You can use an inductive or deductive approach to your analysis. If you did not have a well-designed plan for your observation and did it in an open-ended way, an inductive approach would be more appropriate because it would help you to formulate the themes more accurately. If you observed the group with the pre-determined hypotheses in mind, use a deductive approach to see whether the collected data supports or contradicts them. You can also make a thematic or content analysis. Most observational studies are open-ended to a certain extent, so the thematic analysis will fit their purpose better.

Step 6. Determine the Paths for Future Research

Your observational study may be pretty exploratory in its nature. You do not have to consider it as a reliable basis for standalone conclusions because of the possible researcher bias and confounding variables that may have appeared from nowhere. That is why take into account that your research at this stage shows more association than causation.

However, you may find your preliminary conclusions interesting and believe that they need more support. So, you will choose to continue with this study, though you need to think about some other method to proceed with, for example, an experiment.

Observational Studies and Their Benefits and Drawbacks

Benefits and Drawbacks of the Observational Study
✔️ The information about the difficult-to-research themes can be obtained easily and cost-effectively. ❌ Observational studies cannot be used as the only source of data because there is always a risk of unexpected confounding or omitted variables and the influence of the researcher’s bias.
✔️ You will be able to study the things that cannot be safely and ethically randomized. ❌ These studies can be the basis for further research only but not the source of conclusive results because their outcomes are not generalizable or externally valid.
✔️ The layout is pretty straightforward when you observe the participants’ behavior or research pre-existing points. ❌ The observations cannot provide completely satisfying results because they cannot provide statements on the efficiency of treatments and influences but just produce assumptions about the reactions.
✔️ You can develop further experimental designs and larger-scale trials based on the observations.

The Difference Between an Observational Study and an Experiment

The most important difference between an observational study and an experiment is that even the most accurately conducted observations cannot influence the results or responses, while experimental designs always mean some kind of treatment used for one group of participants.

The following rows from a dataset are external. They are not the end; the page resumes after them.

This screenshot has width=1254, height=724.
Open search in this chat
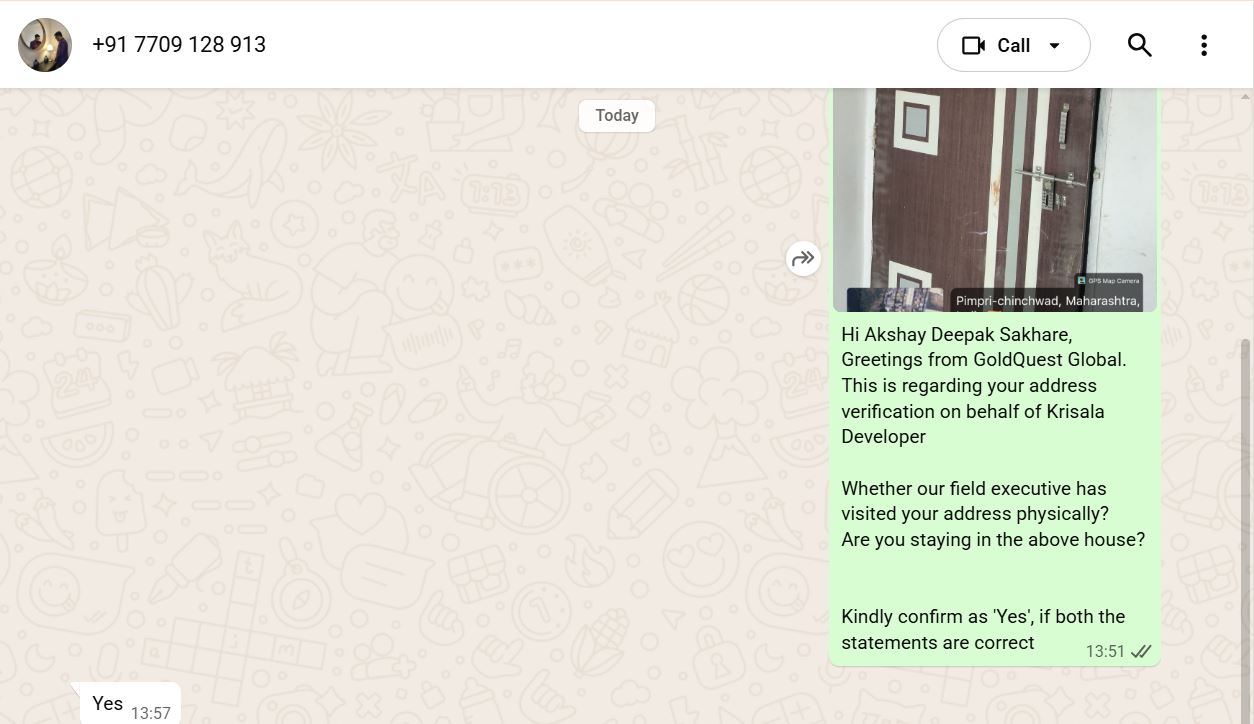[1139, 45]
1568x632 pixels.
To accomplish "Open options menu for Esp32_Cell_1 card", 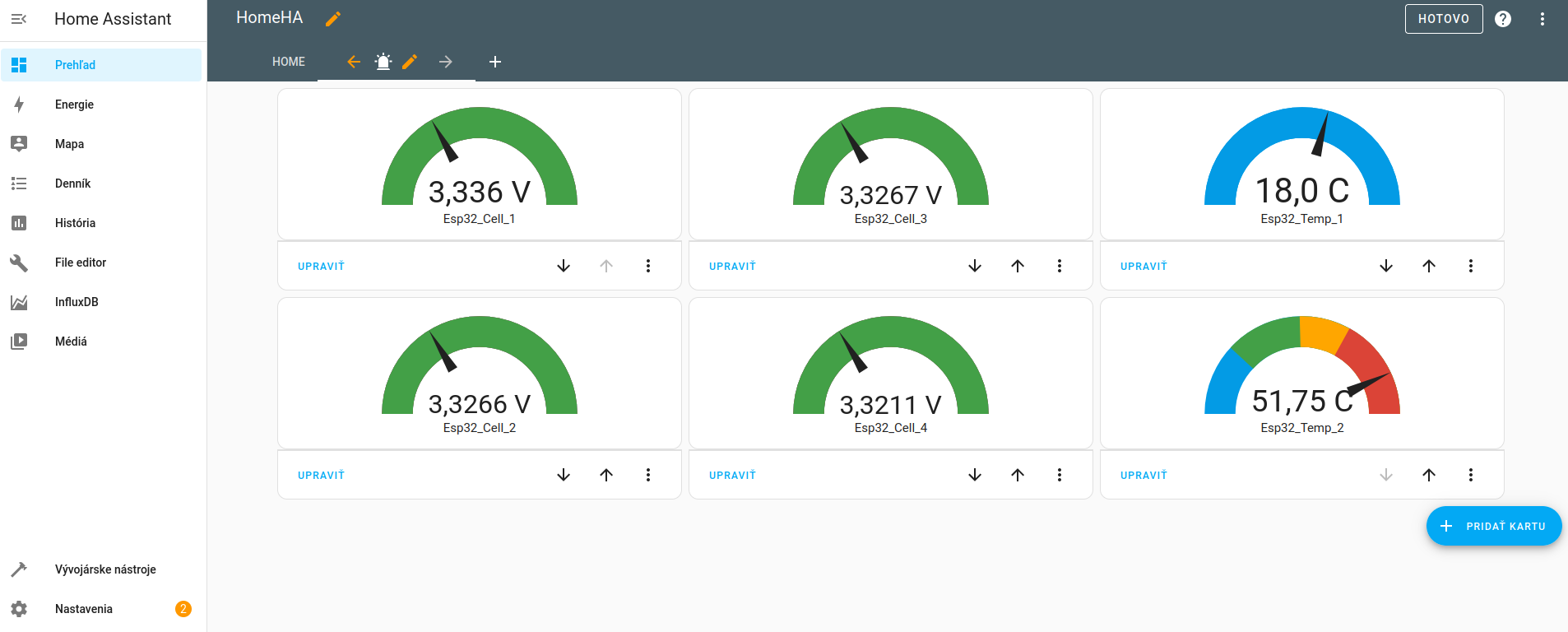I will [648, 266].
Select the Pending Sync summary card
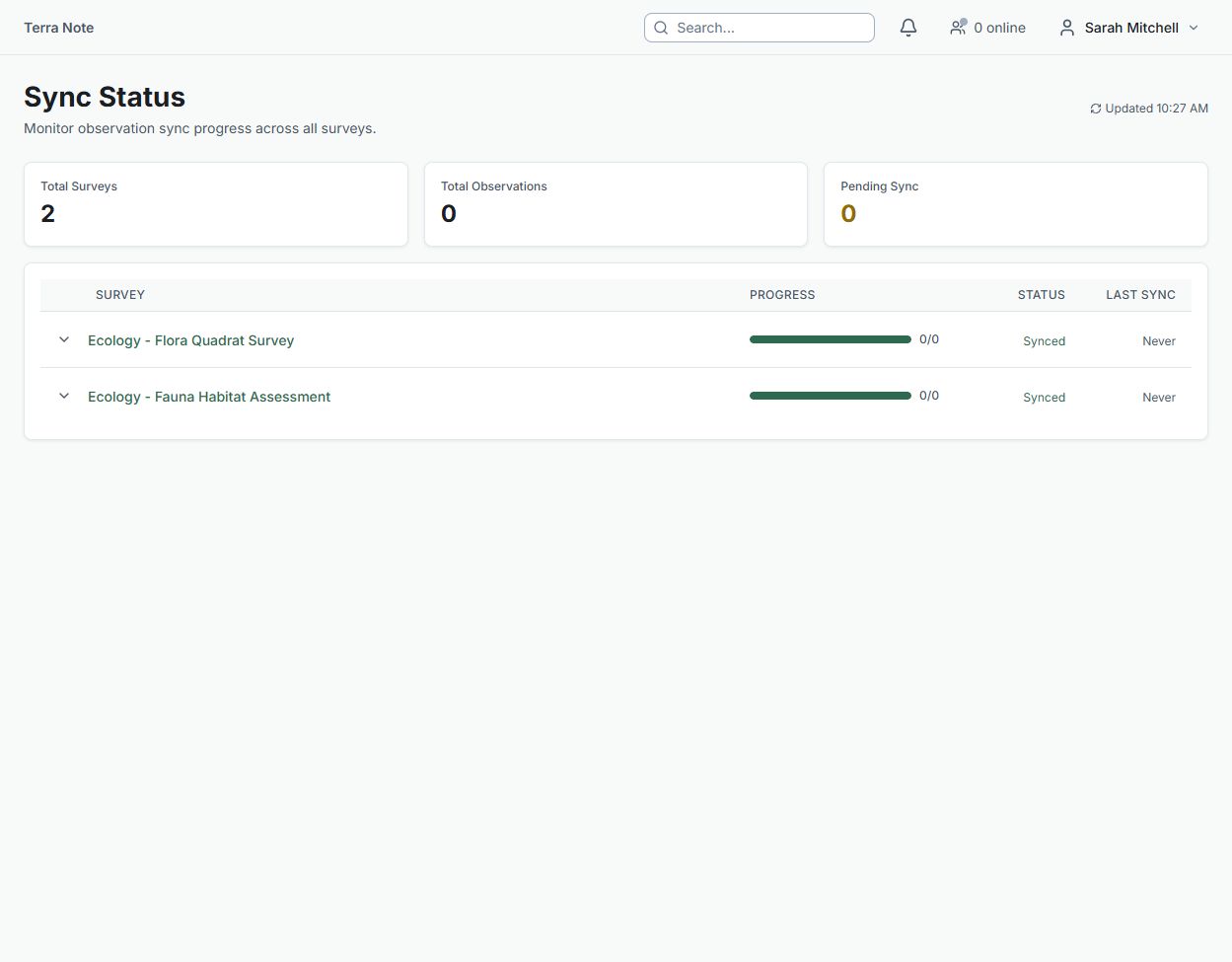This screenshot has width=1232, height=962. click(x=1015, y=204)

Observational studies are mostly used when it is impossible to affect the behavior or condition of the participants. It may be dangerous, unethical, or impractical. This can refer to medical studies where you cannot intervene with the health conditions of the patients. Or it is applicable in longitudinal analyses when you cannot do experiments with your groups over their lifetime.

You may also choose an observational study when you understand that you will not be able to distribute the participants into treatment and control groups. Nevertheless, you have to be ready for certain issues related to validity, conclusiveness, and the sudden appearance of confounding variables. They do not allow an observation to be as valid and reliable as an experiment. That is why if you can see that it is possible to randomize the participants without breaking any rules and ethical principles or your research question needs causation, think about using an experiment rather than an observational study.

Final Thoughts

You can assume that an observational study is easy to conduct, less time and effort-consuming, and more practical. However, it may not bring the desired results and prevent the researcher from making valid conclusions. The truth is somewhere in-between.

An observational study is a good research design in many cases when you cannot access the population you are interested in or making experiments does not seem ethical or practical. You can observe many different sides of the same subject and make preliminary conclusions that will become a consistent basis for further experimental research.